**Objective: Split a csv file column 'location' into three seperate columns city, state and country and store result csv file. Finally visualize the csv file data by using PowerBI to create a report *Leading Country Report from 1000 startups funded by Y-combinator till 2024***

Design for given app:
![SparkSplitColumnIntoManyPrograms_Design.png](attachment:9de5b2e4-a315-4136-9f25-35f84d477020.png)

In [1]:
import findspark
findspark.init()
import pyspark
from pyspark.sql import SparkSession
import pyspark.sql.functions as f

In [2]:
# create spark session
spark = SparkSession.builder.appName("SparkSplitColumnIntoManyPrograms").getOrCreate()

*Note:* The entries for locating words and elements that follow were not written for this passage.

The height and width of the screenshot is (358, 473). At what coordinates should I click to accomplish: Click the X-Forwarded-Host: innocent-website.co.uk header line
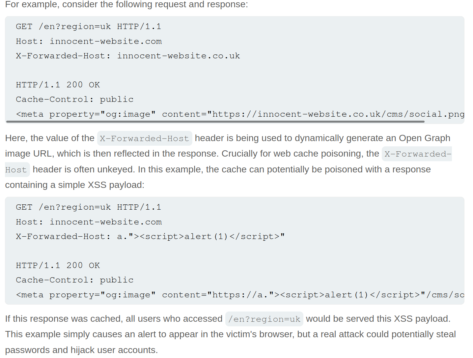128,56
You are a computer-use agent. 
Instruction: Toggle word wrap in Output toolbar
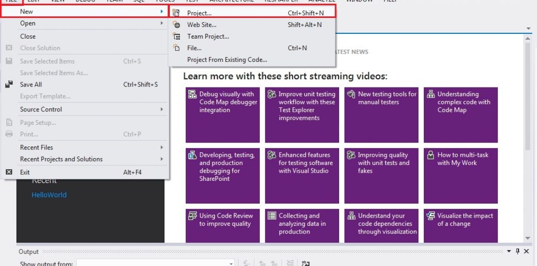point(305,264)
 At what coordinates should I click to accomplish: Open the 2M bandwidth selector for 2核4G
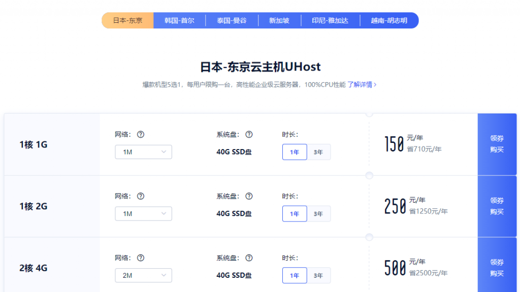click(143, 275)
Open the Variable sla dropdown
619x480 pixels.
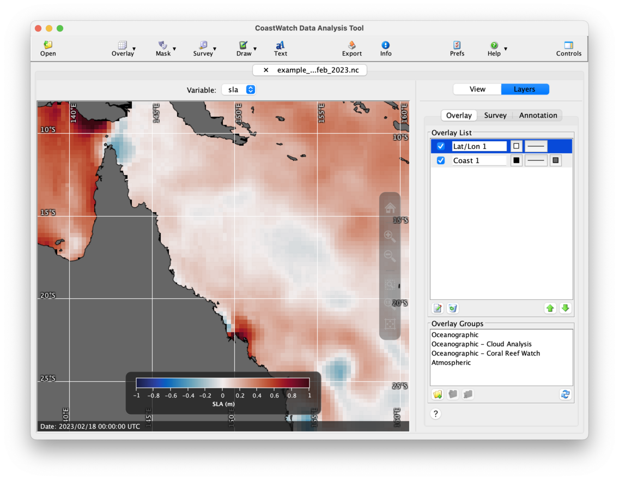[239, 90]
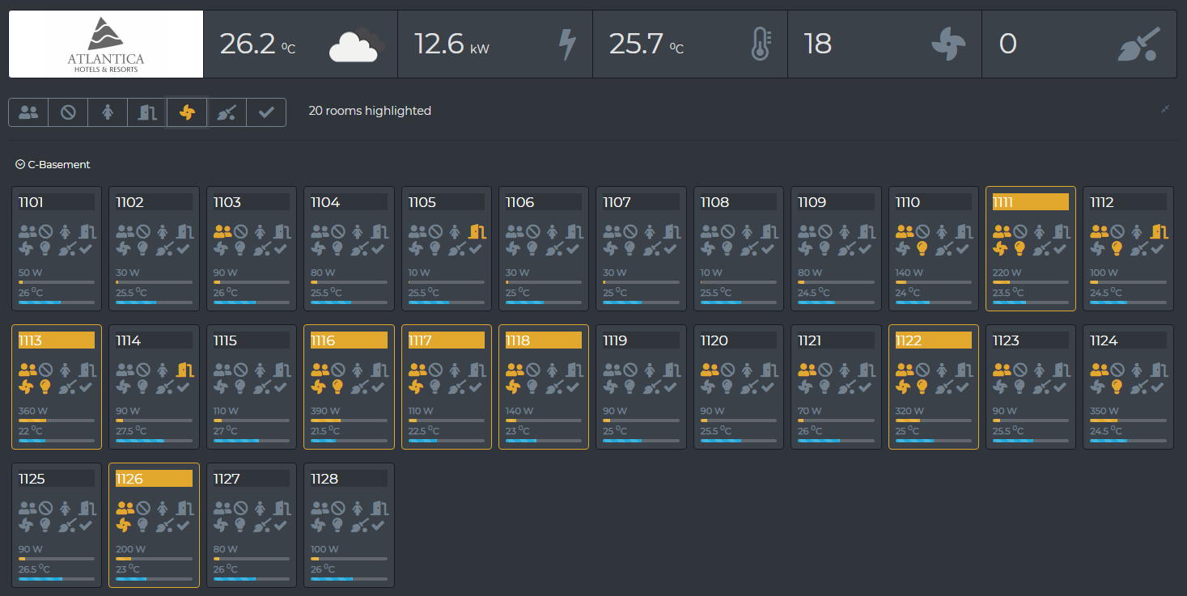This screenshot has width=1187, height=596.
Task: Click the thermometer icon in header
Action: click(x=761, y=44)
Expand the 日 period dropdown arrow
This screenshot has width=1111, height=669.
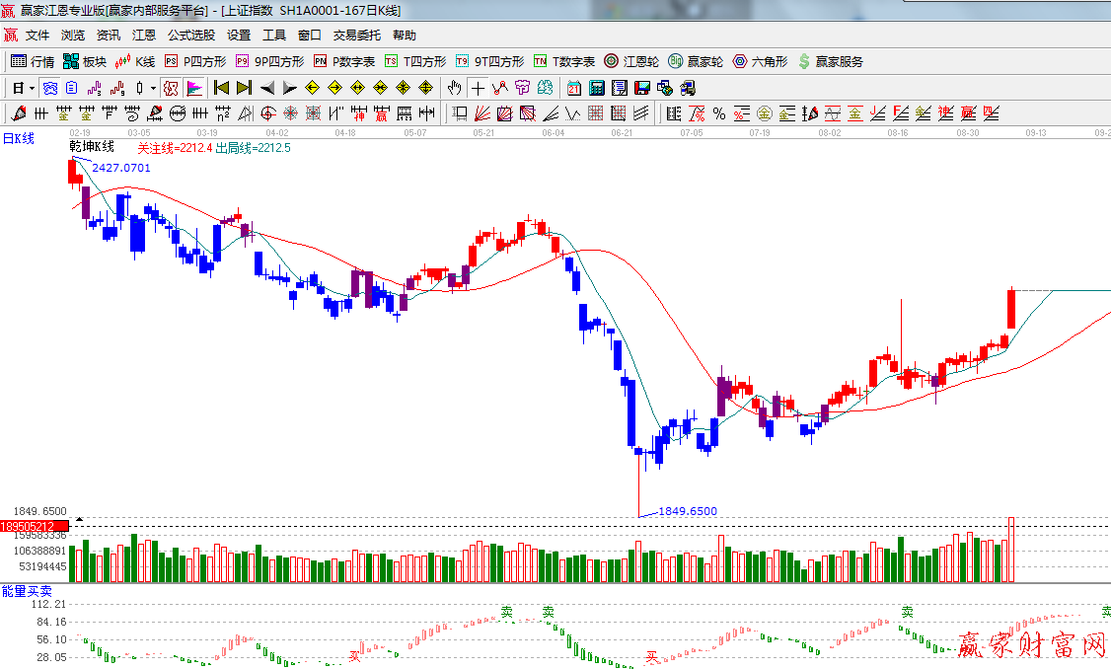[x=32, y=88]
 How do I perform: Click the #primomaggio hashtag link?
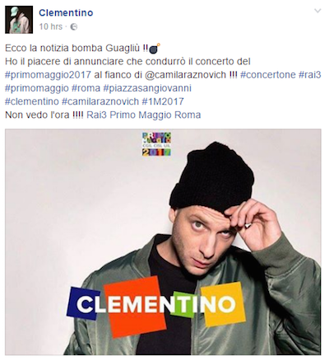point(37,88)
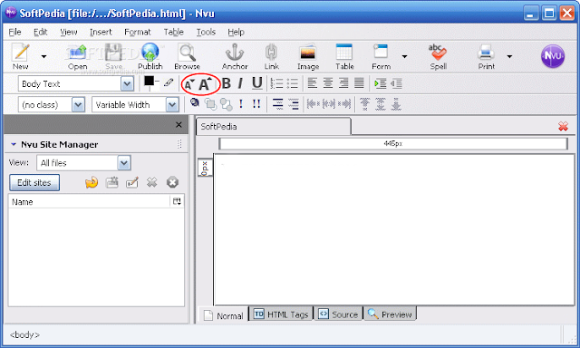The image size is (580, 348).
Task: Open the Body Text paragraph format dropdown
Action: click(x=127, y=84)
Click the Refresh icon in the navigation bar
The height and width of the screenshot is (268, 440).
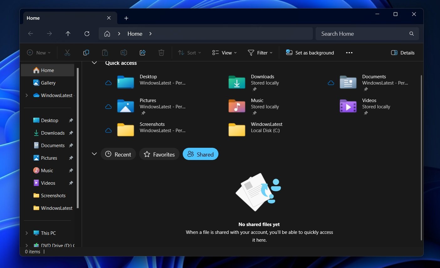click(87, 34)
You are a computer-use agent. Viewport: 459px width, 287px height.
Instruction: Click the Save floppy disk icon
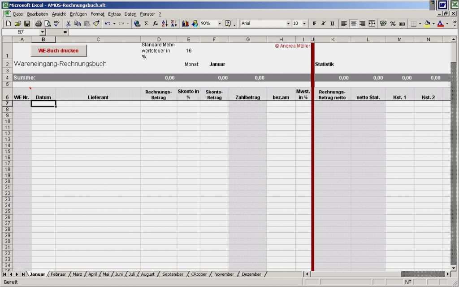coord(27,23)
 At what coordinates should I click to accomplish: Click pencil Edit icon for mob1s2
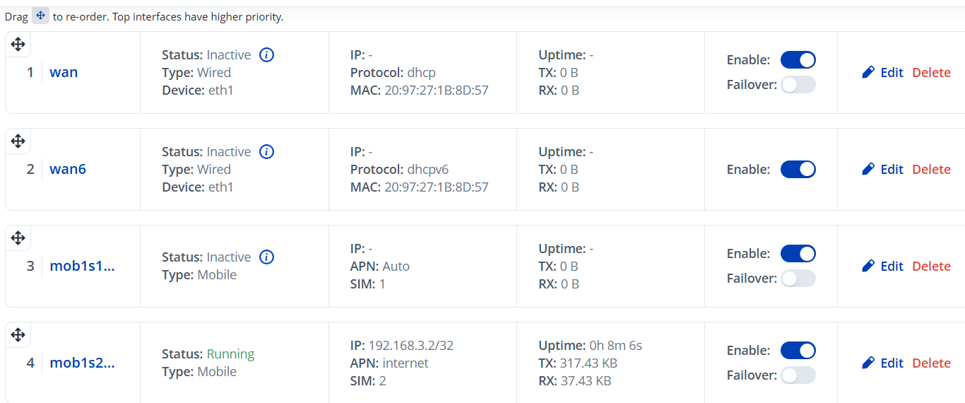pyautogui.click(x=869, y=363)
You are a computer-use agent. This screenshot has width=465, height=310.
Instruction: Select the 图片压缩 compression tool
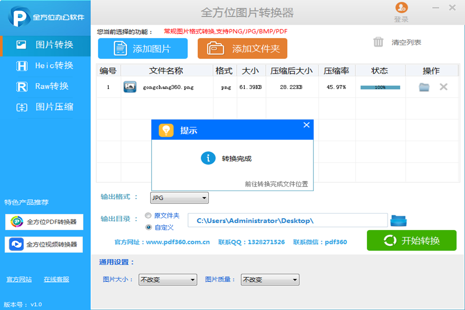[x=45, y=107]
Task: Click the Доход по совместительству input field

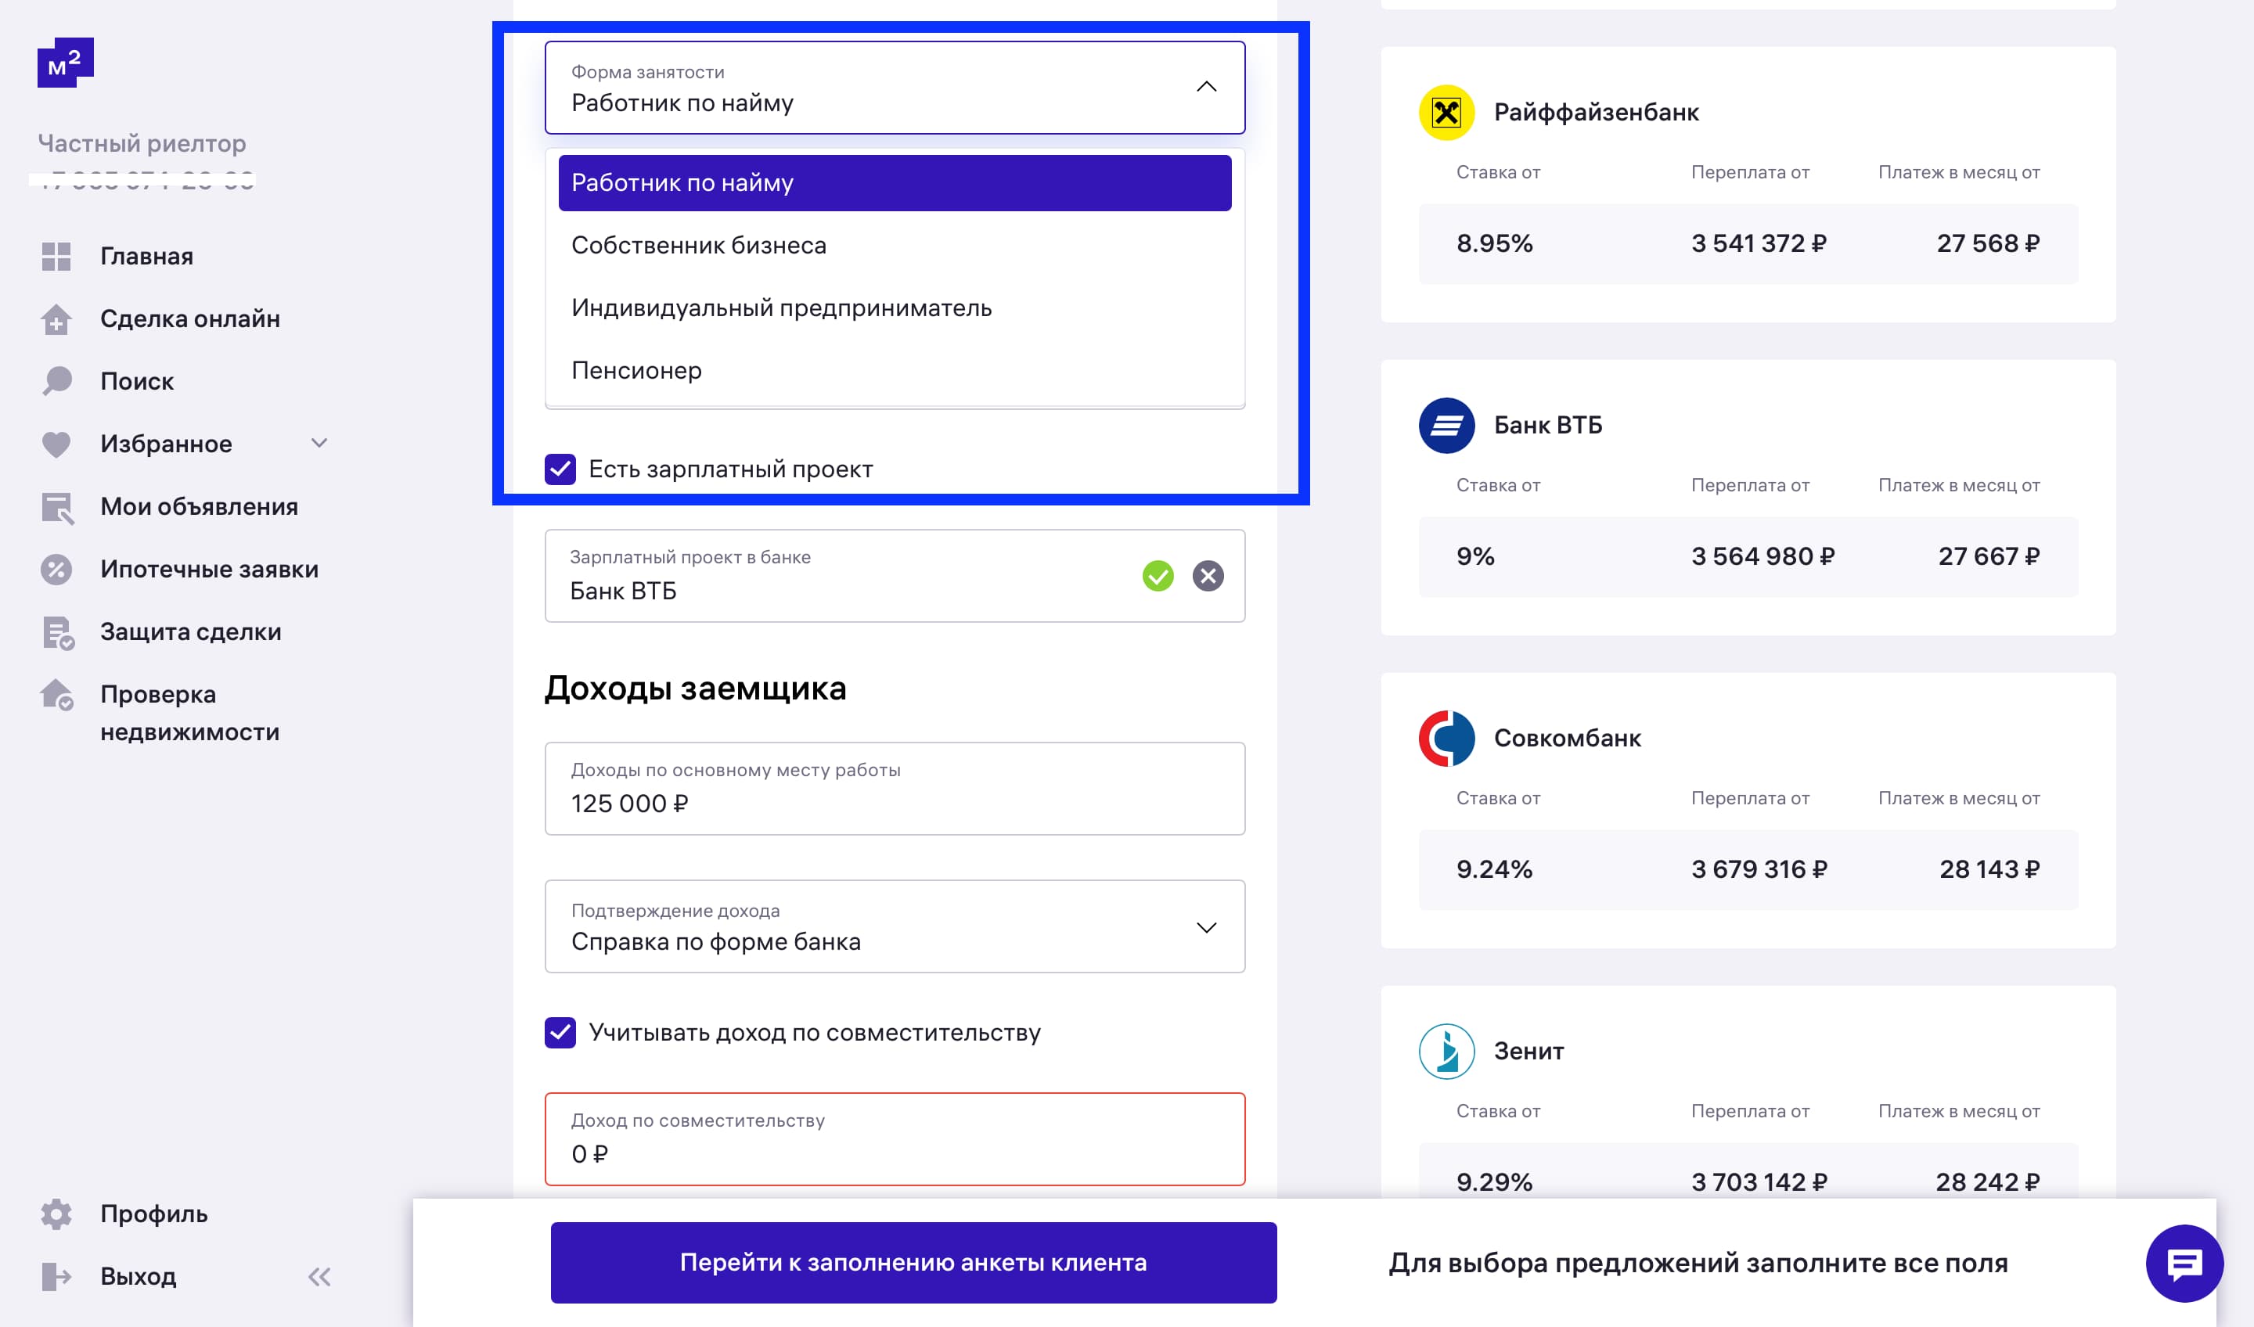Action: coord(894,1139)
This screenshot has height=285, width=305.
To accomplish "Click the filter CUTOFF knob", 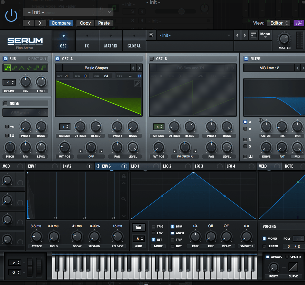I will pyautogui.click(x=266, y=126).
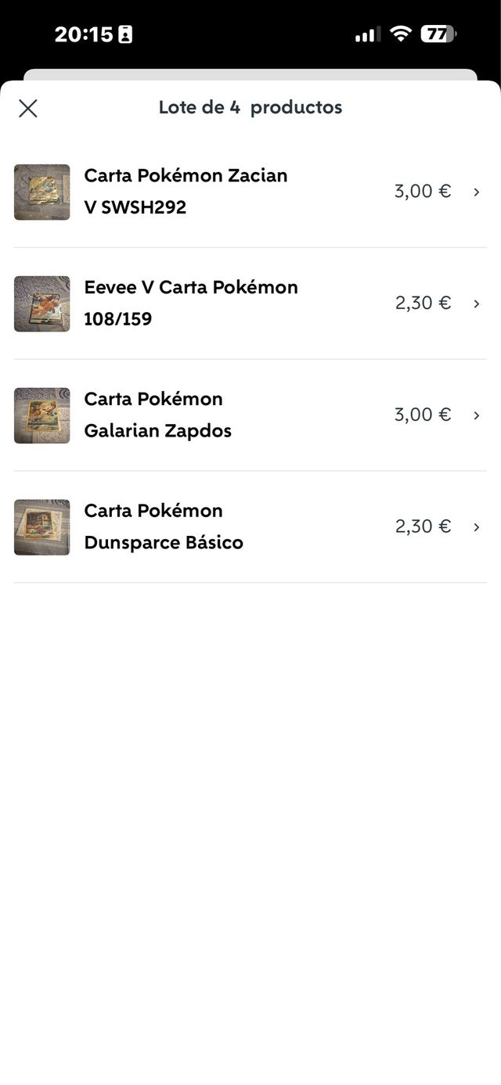
Task: Expand chevron for Zacian V SWSH292
Action: (x=476, y=192)
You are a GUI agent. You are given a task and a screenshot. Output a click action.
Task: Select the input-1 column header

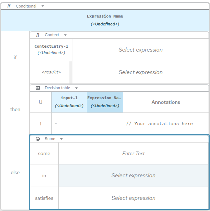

Setting default log level to "WARN".
To adjust logging level use sc.setLogLevel(newLevel). For SparkR, use setLogLevel(newLevel).
25/02/06 04:04:38 WARN NativeCodeLoader: Unable to load native-hadoop library for your platform... using builtin-java classes where applicable


In [5]:
# Read CSV File
df = spark.read.csv("/home/sparkuser/data/ycombinator_with_founder_name.csv", header=True)
df.printSchema()

root
 |-- companies: string (nullable = true)
 |-- locations: string (nullable = true)
 |-- descriptions: string (nullable = true)
 |-- tags: string (nullable = true)
 |-- founder_name: string (nullable = true)



In [6]:
df.show()

+---------+--------------------+--------------------+--------------------+--------------+
|companies|           locations|        descriptions|                tags|  founder_name|
+---------+--------------------+--------------------+--------------------+--------------+
|   Airbnb|San Francisco, CA...|Book accommodatio...|W09, Consumer, Tr...|  brian chesky|
|Amplitude|San Francisco, CA...|Digital Analytics...| W12, B2B, Analytics|spenser skates|
+---------+--------------------+--------------------+--------------------+--------------+



In [7]:
from pyspark.sql.functions import split

# Split the values column based on the comma delimiter
split_col = split(df['locations'], ',')

# Add the split columns to the DataFrame
df = df.withColumn('city', split_col.getItem(0))
df = df.withColumn('state', split_col.getItem(1))
df = df.withColumn('country', split_col.getItem(2))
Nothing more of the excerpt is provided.